Street in Naples, Italy

STRADA NAPOLEONE! Al luogo informe
Chi cangiò d'improvviso il fosco aspetto?
[…] E chi d'un tratto la converse in calle
Sicuro, e fido?
— N. Manzone

Corso Amedeo di Savoia is a street in Naples, Italy, in the Stella quarter. It climbs from the Ponte della Sanità to the Tondo di Capodimonte, forming the continuation of Via Santa Teresa degli Scalzi towards the Royal Park of Capodimonte.

== History ==
=== The Corso Napoleone ===
The street was commissioned by Joseph Bonaparte, who began its construction in 1806; the works continued under Joachim Murat, who inaugurated it in 1810. Crossing the Sanità valley by means of a large bridge, the thoroughfare connected the city centre with the hill of Capodimonte, seat of the royal palace and the royal woods, for the first time, and it took the name Corso Napoleone, or Strada Nuova di Capodimonte ("New Road to Capodimonte"); the popular nickname "a via nova" (the new road) has survived to this day. Originally, the corso and the present-day Via Santa Teresa degli Scalzi, now two separate streets, formed a single axis.

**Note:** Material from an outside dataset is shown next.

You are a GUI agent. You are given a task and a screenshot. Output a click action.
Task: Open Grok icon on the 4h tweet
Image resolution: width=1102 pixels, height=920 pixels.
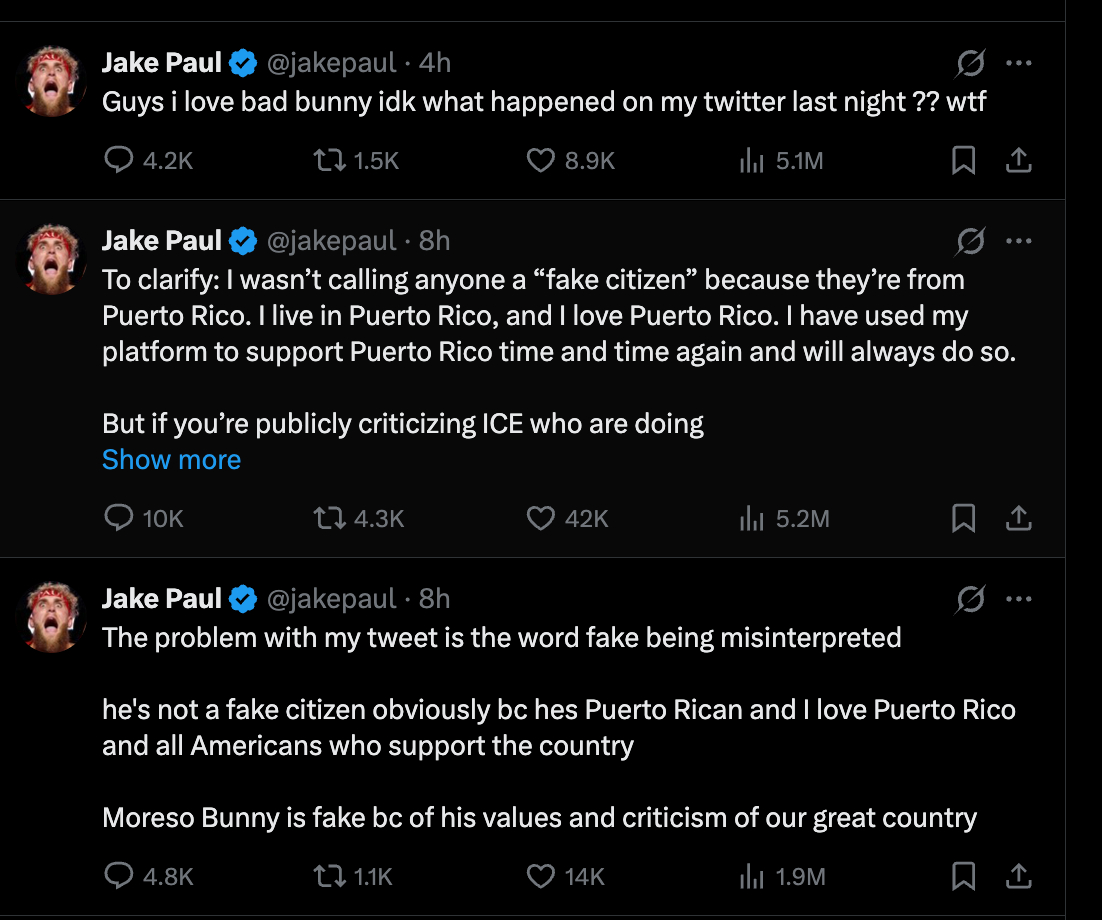969,64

Documents in the Historical Archive of the Banco di Napoli preserve traces of the works: in April 1808 the Kingdom's Department of Roads authorised payment to the architect Gioacchino Avellino for the creation of a relief model of the new street, to be presented to the sovereign together with a list of the works still to be carried out.

=== Naming after Amedeo di Savoia ===
After the Unification of Italy, as part of the revision of street names undertaken to celebrate the House of Savoy, the street was named after Amedeo di Savoia, Duke of Aosta, second son of Victor Emmanuel II and first Duke of Aosta of the eponymous branch.

=== Il Regresso ===
The upper stretch of the corso, from the area of the Bosco to the Tondo, was formerly known as il Regresso ("the return"): here the carriages of the nobles heading to the Capodimonte hunting reserve would stop so that the horses tired by the climb could be changed, before returning downhill.

On the outer side of one of the bends in this stretch, just past the Madre del Buon Consiglio, stands a monumental fountain in piperno stone and brick, donated to the city in 1939 by Princess Hélène of Orléans, wife of Emanuele Filiberto, Duke of Aosta. Having lived for many years at Capodimonte, the duchess was remembered by Neapolitans for her charitable work on behalf of the poor and the city's outlying districts, and she is buried in the very basilica facing the fountain.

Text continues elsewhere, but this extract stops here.